Dewey is located but four miles north of Bartlesville on the Santa Fe and M. K. & T. railroads. Like Bartlesville, it owes its beginning to Jacob Bartles. Mr. Bartles was instrumental in securing the first railroad to build down through Washington County. It was called the Kansas, Oklahoma & Southwestern, but was soon absorbed by the Santa Fe system. When the railroad reached the present site of Dewey, Mr. Bartles moved one of his country stores over to the railroad. This took place shortly after Admiral George Dewey won his great victory over the Spaniards by destroying their fleet in Manila Bay, and as the praises of the hero of Manila Bay were being sung by Americans everywhere, Mr. Bartles and his associates decided to name the new town after him. The little village has now grown to be a thriving city of 2500 inhabitants. Its growth and principal industries are largely due to the development of oil and natural gas in that vicinity, and to the smelters which the bountiful supply of gas induced to locate there. For several years Dewey gained quite a good deal of fame and free advertising by the annual Round-ups which were held there and which attracted many of the old-time cowboys who were anxious to show the world that they had not forgotten how to rope the wild steers, an art in which they had become wonderfully proficient in former days. Later, Dewey established a County Fair which combined the exhibitions of the cowboy of the past with the products of the modern farm. These annual exhibitions were an admirable blending of the old-time civilization with the newer era of the agriculturist,-the transformation from cowboy days to ploughboy days.
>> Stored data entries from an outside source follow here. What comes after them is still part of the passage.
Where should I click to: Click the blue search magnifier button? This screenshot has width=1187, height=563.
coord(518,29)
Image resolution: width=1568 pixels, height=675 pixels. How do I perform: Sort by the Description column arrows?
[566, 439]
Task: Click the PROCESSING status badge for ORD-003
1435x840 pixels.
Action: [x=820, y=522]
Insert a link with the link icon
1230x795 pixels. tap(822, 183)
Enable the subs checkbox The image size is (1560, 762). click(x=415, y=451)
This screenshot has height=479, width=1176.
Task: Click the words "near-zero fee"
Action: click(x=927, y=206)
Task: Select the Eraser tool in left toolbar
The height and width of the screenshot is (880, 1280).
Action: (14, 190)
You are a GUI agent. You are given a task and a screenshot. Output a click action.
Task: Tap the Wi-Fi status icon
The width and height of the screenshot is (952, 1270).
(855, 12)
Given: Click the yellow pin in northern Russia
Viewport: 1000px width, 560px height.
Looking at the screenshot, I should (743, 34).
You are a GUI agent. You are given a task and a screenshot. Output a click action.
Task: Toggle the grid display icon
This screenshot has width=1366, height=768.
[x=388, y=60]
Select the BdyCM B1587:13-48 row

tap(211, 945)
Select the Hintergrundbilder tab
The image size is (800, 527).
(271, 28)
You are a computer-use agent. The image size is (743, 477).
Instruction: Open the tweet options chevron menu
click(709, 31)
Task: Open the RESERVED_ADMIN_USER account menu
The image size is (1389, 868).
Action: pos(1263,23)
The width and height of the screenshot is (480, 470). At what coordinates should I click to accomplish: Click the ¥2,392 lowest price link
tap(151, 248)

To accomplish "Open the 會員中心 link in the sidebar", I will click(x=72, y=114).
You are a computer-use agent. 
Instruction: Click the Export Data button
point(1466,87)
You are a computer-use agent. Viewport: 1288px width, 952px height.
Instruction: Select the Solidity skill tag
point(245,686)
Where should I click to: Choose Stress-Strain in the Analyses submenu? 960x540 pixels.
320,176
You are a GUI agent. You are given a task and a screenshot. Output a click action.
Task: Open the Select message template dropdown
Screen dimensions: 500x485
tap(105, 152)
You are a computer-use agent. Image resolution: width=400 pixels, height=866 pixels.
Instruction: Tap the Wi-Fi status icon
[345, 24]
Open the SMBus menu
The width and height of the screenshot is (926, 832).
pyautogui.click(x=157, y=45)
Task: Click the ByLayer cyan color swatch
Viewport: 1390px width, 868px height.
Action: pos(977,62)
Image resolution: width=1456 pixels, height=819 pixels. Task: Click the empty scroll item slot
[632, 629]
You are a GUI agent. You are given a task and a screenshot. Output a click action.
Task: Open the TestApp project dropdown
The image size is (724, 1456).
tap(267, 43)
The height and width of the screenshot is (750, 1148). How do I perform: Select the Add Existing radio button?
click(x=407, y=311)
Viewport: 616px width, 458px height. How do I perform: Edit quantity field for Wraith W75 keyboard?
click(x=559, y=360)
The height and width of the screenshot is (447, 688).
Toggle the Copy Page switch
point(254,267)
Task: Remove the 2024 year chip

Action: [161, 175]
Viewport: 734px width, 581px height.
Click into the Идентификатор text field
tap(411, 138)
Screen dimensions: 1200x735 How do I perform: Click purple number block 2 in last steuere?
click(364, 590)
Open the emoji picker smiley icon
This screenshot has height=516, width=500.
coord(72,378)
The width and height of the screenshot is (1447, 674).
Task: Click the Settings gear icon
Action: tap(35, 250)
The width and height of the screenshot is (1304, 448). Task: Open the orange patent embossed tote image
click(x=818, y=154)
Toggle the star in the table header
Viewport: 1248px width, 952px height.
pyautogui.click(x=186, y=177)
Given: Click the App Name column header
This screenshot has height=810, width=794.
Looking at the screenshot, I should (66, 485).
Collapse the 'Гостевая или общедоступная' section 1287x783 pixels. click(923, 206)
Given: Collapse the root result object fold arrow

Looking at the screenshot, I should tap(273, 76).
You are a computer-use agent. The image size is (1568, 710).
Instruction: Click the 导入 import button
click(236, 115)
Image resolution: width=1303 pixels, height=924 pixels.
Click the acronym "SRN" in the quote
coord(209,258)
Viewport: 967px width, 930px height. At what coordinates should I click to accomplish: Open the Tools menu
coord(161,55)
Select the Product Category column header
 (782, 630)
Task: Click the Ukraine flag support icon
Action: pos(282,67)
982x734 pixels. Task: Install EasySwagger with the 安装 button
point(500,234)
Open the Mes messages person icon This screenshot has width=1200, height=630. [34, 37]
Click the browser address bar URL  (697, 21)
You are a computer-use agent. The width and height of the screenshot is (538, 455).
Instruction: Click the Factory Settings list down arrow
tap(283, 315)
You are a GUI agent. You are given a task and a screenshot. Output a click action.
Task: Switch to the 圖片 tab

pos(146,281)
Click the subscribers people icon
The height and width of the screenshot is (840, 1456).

Dewey is well supplied with modern homes, stores, hotels, churches and has established a first class public school system including all of the common school grades and an approved high school, thirty-three teachers composing the entire faculty.
Ramona, a town of about one
thousand people, is located in the southern part of Washington County on
the Santa Fe Railroad. It, too, has been benefited by great development
of oil and gas in that section of the state. Ramona has a consolidated
school district, which includes quite a territory outside of the
corporation, and a good high school, as well as the common school
grades, is well managed with a faculty of twenty-one teachers.